Ausbildung Wie Oubay Khalifeh "Lehrling des Monats" wurde

Mahamad Oubay Khalifeh aus Damaskus wollte seine Zimmererlehre schon fast wieder abbrechen. Aber er ist drangeblieben und nun "Lehrling des Monats" der Handwerkskammer Reutlingen. Während seiner Ausbildung hat er viel gelernt – auch was "Muggaseggele" heißt.

Die Arbeit im Freien, wenn die Sonne scheint, mag Mahamad Oubay Khalifeh am liebsten. - © Sauter GmbH

Die Handwerkskammer Reutlingen hat Mahamad Oubay Khalifeh aus Balingen als "Lehrling des Monats August" ausgezeichnet. Der 26-Jährige wird bei der Sauter Zimmerei-Holzbau GmbH im dritten Lehrjahr als Zimmerer ausgebildet – als erster Syrer im Zollernalbkreis.

"Ich wollte immer schon etwas mit Holz und mit meinen Händen machen", berichtet Mahamad Oubay Khalifeh, der aus Damaskus stammt. "Nach einem Praktikum beim Fotografen, einer Schreinerei und schließlich hier in der Zimmerei, da habe ich schnell gemerkt, dass mir das gefällt und ich unbedingt Zimmerer werden möchte." Die erste Zeit in der Berufsschule war für den jungen Mann allerdings eine Herausforderung.

Lehrling des Monats: Fachbegriffe und das Schwäbische waren anfangs ein Problem

Trotz vieler Deutschkurse hatte er sprachliche Probleme, vor allem Fachbegriffe, die er noch nie gehört hatte, stellten ihn auf die Probe: "Stemmeisen, Kabeltrommel – das waren Fremdwörter für mich, die ich noch nie gehört hatte."

"Hinzu kam noch der schwäbische Dialekt." Aber auch das praktische Arbeiten ging anfangs nur schwer vonstatten. Trotz aller Bemühungen gab es im ersten Halbjahr nur schlechte Noten und folglich schlechte Laune. Auch an einen Abbruch der Ausbildung dachte er schon.

Doch Kollegen und Ausbilder Andreas Sauter redeten ihm gut zu und motivierten ihn, weiterzumachen. "Ich beschloss, weiterzukämpfen, es mir und den anderen beweisen. Schritt für Schritt ging ich weiter, bat Kollegen um Hilfe, wenn ich nicht mehr weiterwusste, und bekam zudem noch ausbildungsbegleitende Hilfe", erzählt der 26-Jährige.
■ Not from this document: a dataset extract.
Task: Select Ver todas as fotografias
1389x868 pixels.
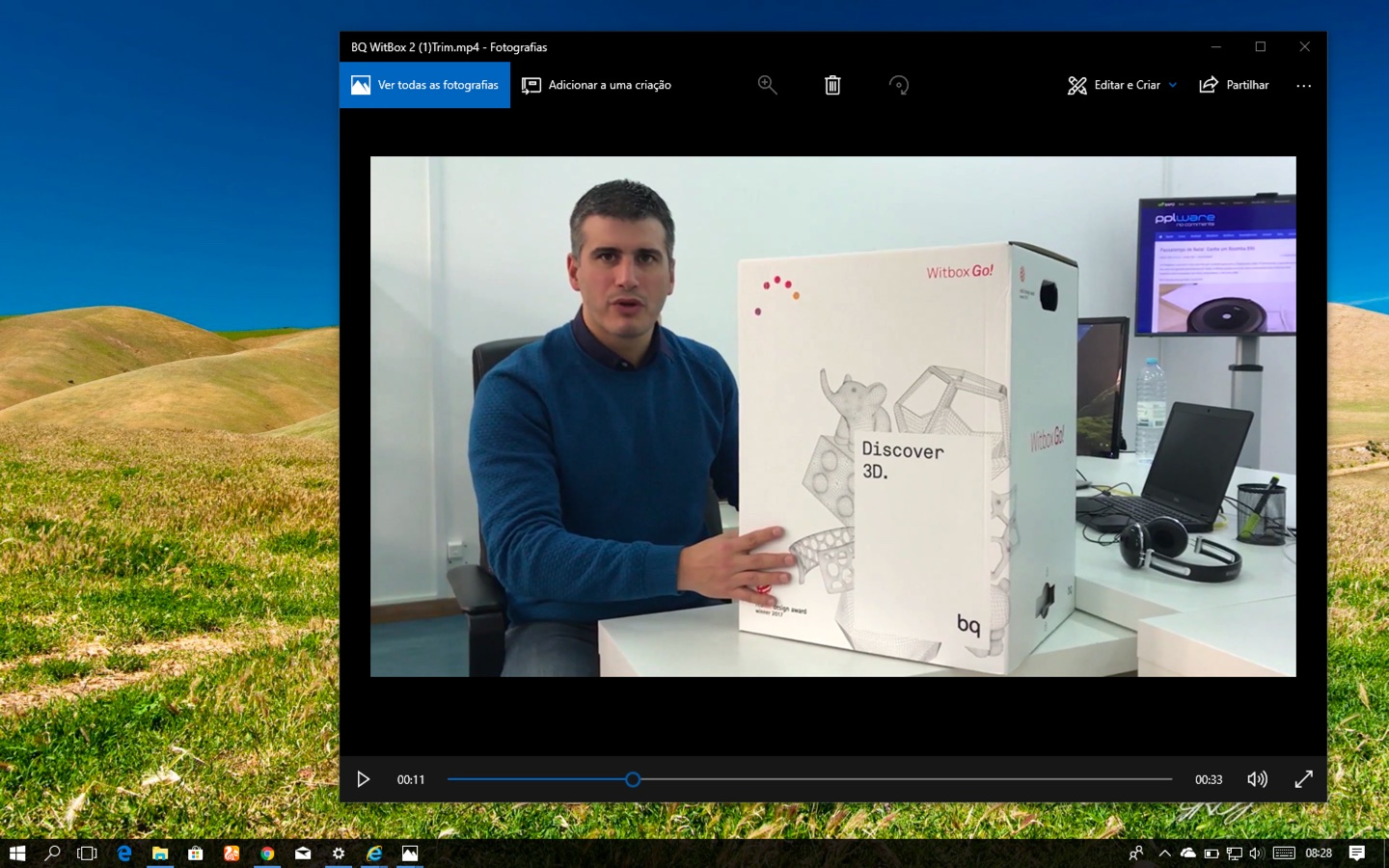Action: point(425,85)
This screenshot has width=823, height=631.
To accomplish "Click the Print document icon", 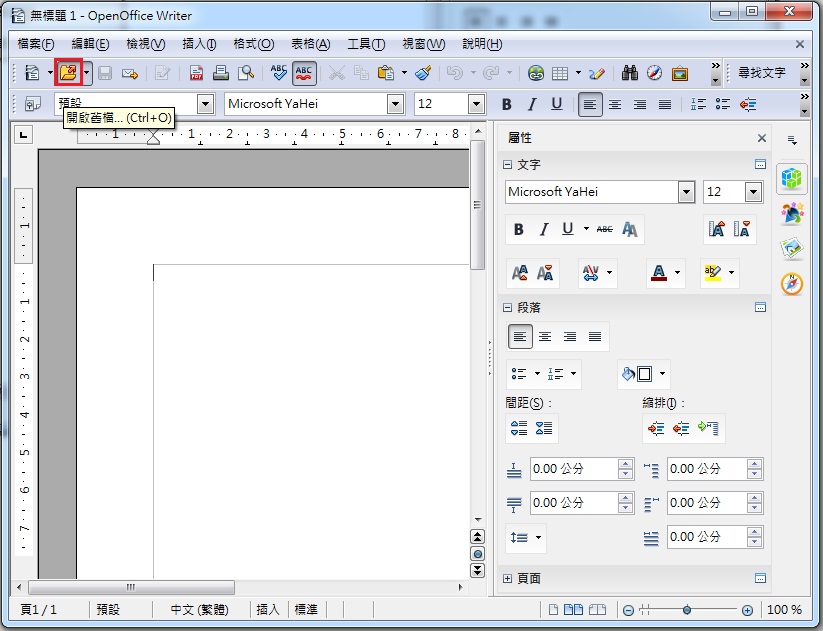I will [x=221, y=73].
Überstunden in Werkstatt und Schule

Jetzt ist er angekommen – nicht nur im Beruf: "Zwar ist das Schwäbische für mich nach wie vor schwer zu verstehen, aber ich habe auch da viel dazugelernt." Und so versteht er Aufforderungen wie "Gib mer gschwend dein Hammer", "Obacht", "Aubacha" oder die schwäbische Maßeinheit "Muggaseggele" problemlos. So ist das eben auf einer schwäbischen Baustelle mit schwäbischen Mitarbeitern. Besonders die Arbeit im Freien auf der Baustelle gefällt ihm und dass er immer wieder mit anderen Werkstoffen arbeiten kann.

"Mein Beruf ist sehr vielseitig und es motiviert mich jeden Tag aufs Neue, dass ich ihn gewählt habe. Zudem mag ich körperliche Arbeit und es gefällt mir, am Ende des Arbeitstages zu sehen, was ich geschafft habe", sagt Kalifeh.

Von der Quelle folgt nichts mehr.